:: Excerpted records
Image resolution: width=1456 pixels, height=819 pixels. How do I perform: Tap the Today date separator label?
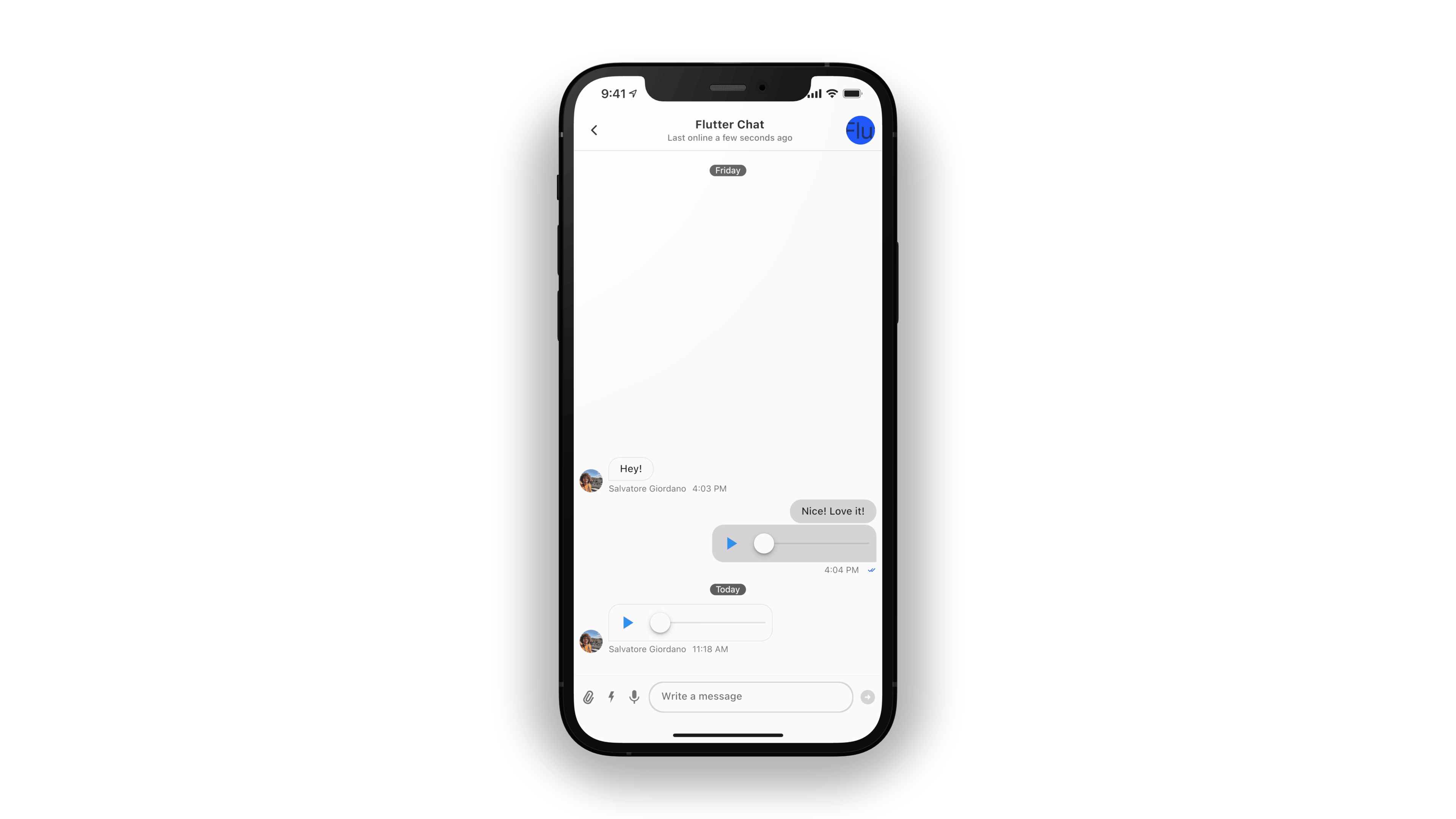point(728,589)
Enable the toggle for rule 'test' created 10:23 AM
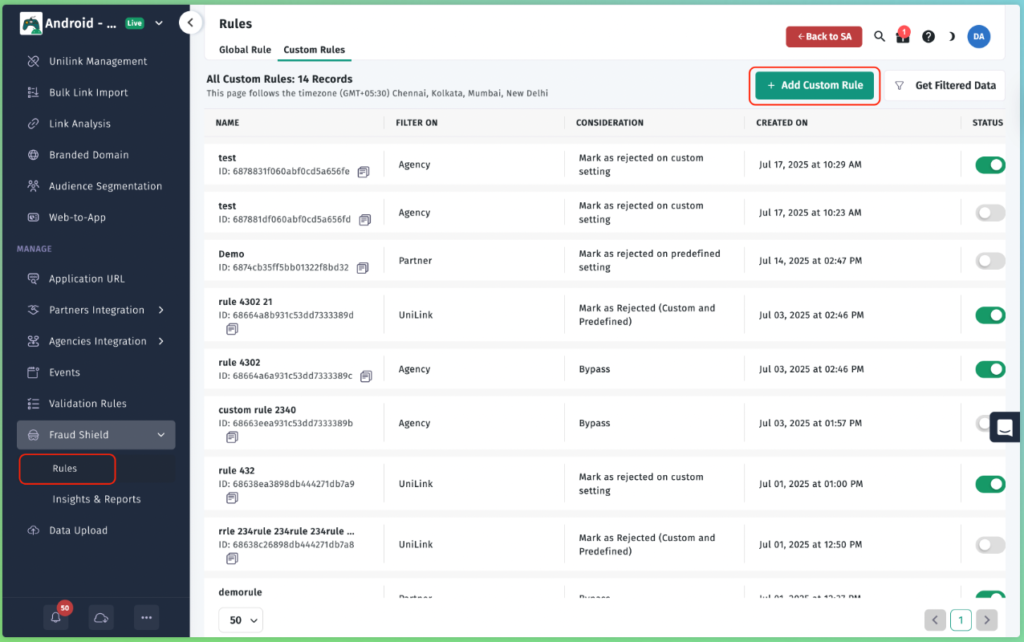This screenshot has width=1024, height=642. click(990, 212)
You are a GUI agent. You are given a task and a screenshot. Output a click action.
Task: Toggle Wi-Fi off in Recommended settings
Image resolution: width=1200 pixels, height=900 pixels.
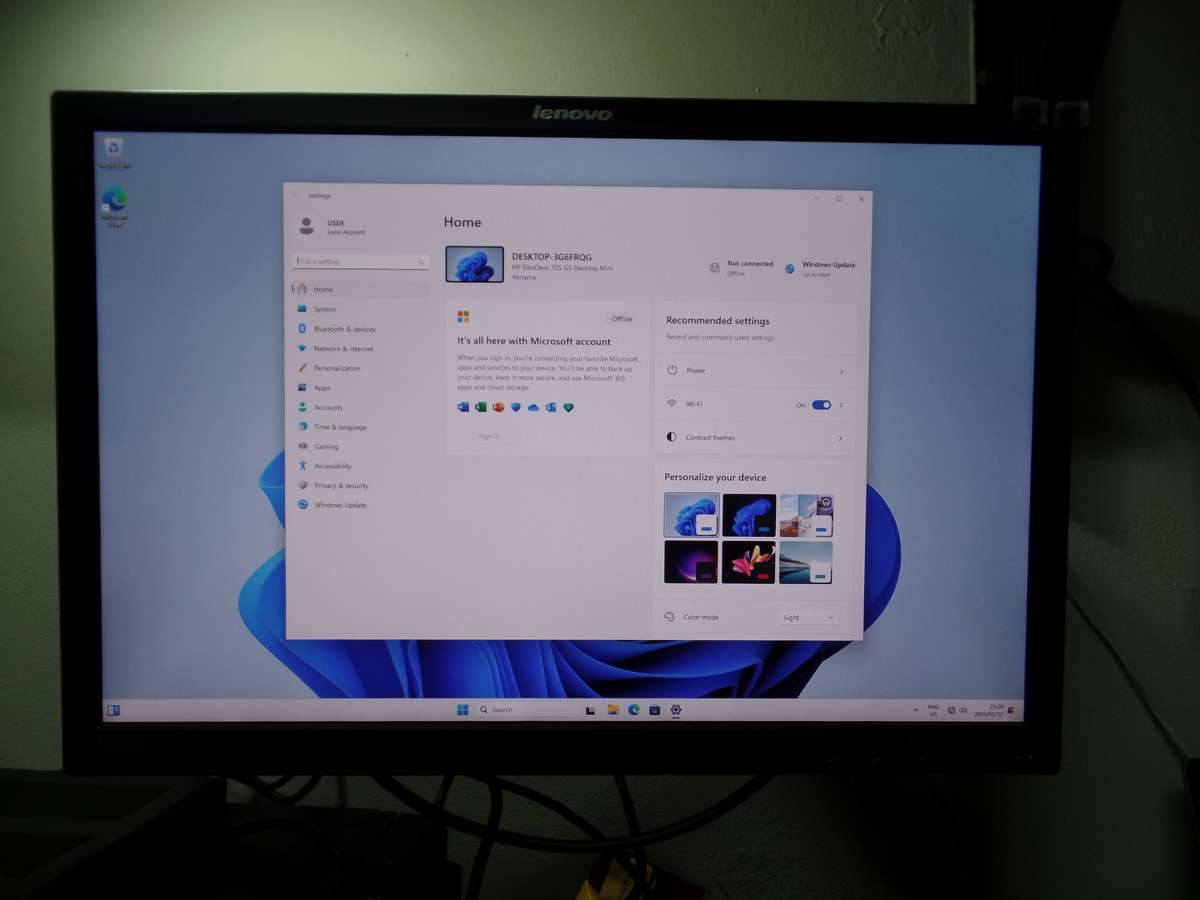click(x=822, y=403)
::::
#### What you will do
Word for word, write out each of the records, but not the pictures.

#### Written answer
Image resolution: width=1456 pixels, height=819 pixels. How do I perform: Tap the Today date separator label?
point(728,589)
Enable the toggle for rule 'test' created 10:23 AM
This screenshot has width=1024, height=642. click(990, 212)
You are a GUI agent. You are given a task and a screenshot. Output a click action.
Task: Toggle Wi-Fi off in Recommended settings
Image resolution: width=1200 pixels, height=900 pixels.
click(x=822, y=403)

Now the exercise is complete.